This story is about Cesar Chavez, a Mexican-American, but in these simultaneously polarized and homogenized days, it is intended for all.
The problem with Chavez and other great civil rights leaders is that, if we celebrate their lives at all, it is often done from a distance and with messianic-like reverence.
They faced monumental obstacles and achieved breathtaking victories, things we mere mortals could never attain, so why bother? Even if we wanted to emulate their lives, where would we begin?
Chavez’s life would suggest we start by sweating the small stuff.
Que viva la raza! (Long live the race!)
Chavez didn’t like the term “la raza” (the race), a saying made popular during the civil rights and farm workers’ movements in the late 60s. Specifically, he found it racist because in its purest form, la raza referred only to Mexicans or Chicanos.

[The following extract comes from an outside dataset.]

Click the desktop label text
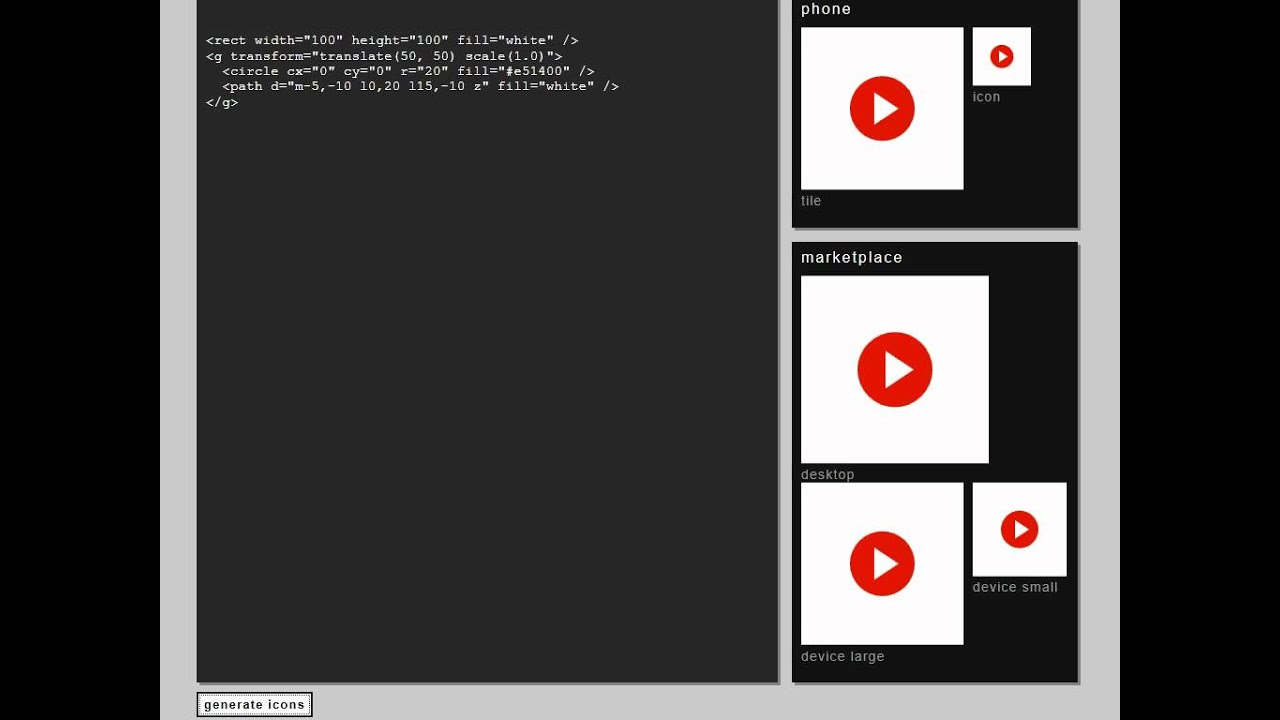The height and width of the screenshot is (720, 1280). point(828,474)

In Peter Mathison’s 1969 book, “Sal Si Puedes (Get Out If You Can), Cesar Chavez and the New American Revolution,” Chavez is quoted as saying, “I hear about la raza more and more. (Some) people don’t look at it as racism, but when you say la raza, you are saying an anti-gringo (white) thing, and our fear is that it won’t stop there. Today it’s anti-gringo, tomorrow it will be anti-Negro, and the day after it will be anti-Filipino, anti-Puerto Rican. And then it will be anti-poor Mexican, and anti-darker-skinned Mexican.”

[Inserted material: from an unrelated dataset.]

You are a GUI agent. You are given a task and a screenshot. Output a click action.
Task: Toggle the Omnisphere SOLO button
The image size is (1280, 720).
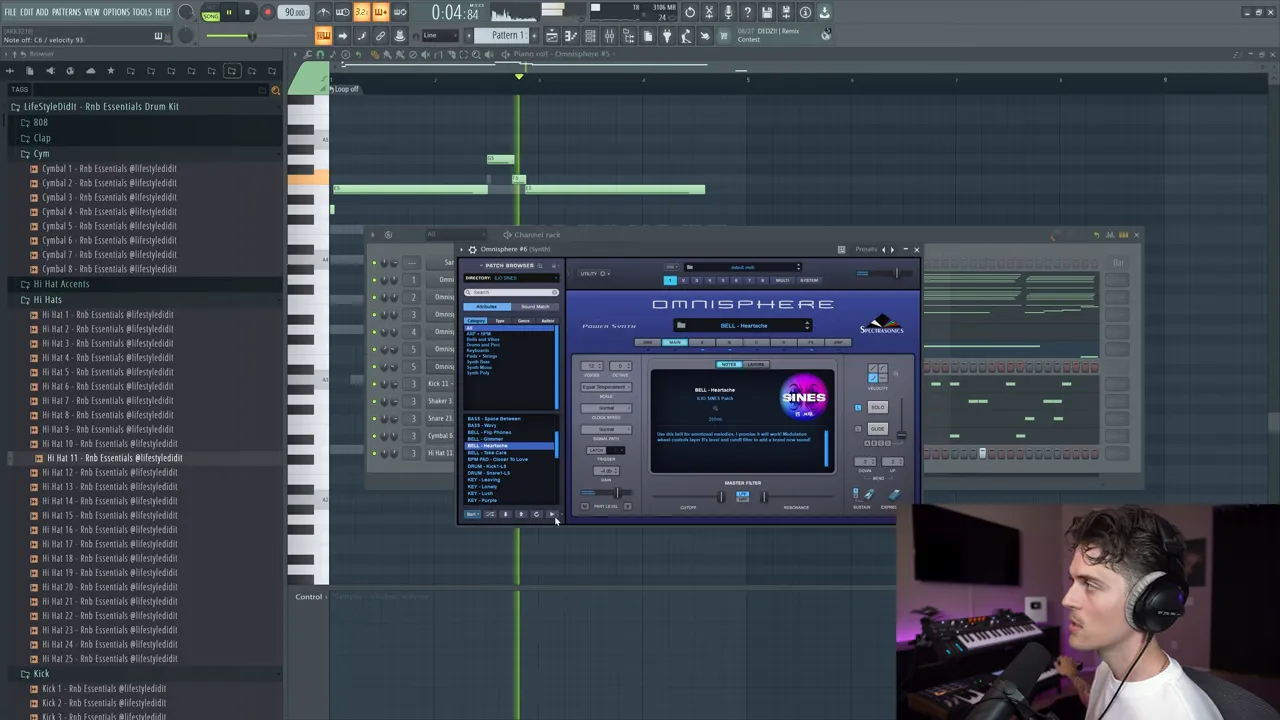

Many would argue “Que viva la raza” is no more racist than the self-affirming “Black is beautiful,” and in most instances, they would be right.
It appears Chavez wanted to protect against, even at the most microscopic level, the unfair treatment of any person.
In Mathison’s book, Chavez, is quoted as saying to a diverse group of students about some Chicanos in his United Farm Workers union who wanted to kick out Filipino members, “You don’t take a vote on those things, whether to discriminate or not. You don’t ask people whether they want to do that or not — you just don’t do it.”
We celebrate what is unique about ourselves because for many of us, we could not for many years.
Healthy pride and the celebration of culture is a beautiful thing. Chavez wasn’t putting this down. In that same speech, he told the students it was great they felt pride in themselves.
But he was reminding those students, and us, to live with grace and dignity.
Yet it is necessary to bang on the door of justice and demand to be let in.
And if you think everything is great because we are walking around campus with our I-pods in our ears and “Sean John’s” on our backs, you might want to look at the recent Harvard study that showed the high school graduation rate of Latinos and blacks in California is at an absolutely dismal level, and the fact that more and more people (of all backgrounds) can not afford to live here.
Much has changed, but much of it still remains the same, and we should act on righting wrongs.
Chavez teaches us we don’t need to trample on other people’s dignity, to maintain our own.
We could start there, couldn’t we? Asian, black, Latino, Native American, white, Christian, Jewish, Muslim, we could refuse to participate in any discussion, no matter how trivial, that unfairly disparages any person, ethnic or religious group, no matter what the gain, large or small, would be for us.
We could, couldn’t we?
Que viva la raza humana! (Long live the human race!)
Cesar Chavez would not have it any other way.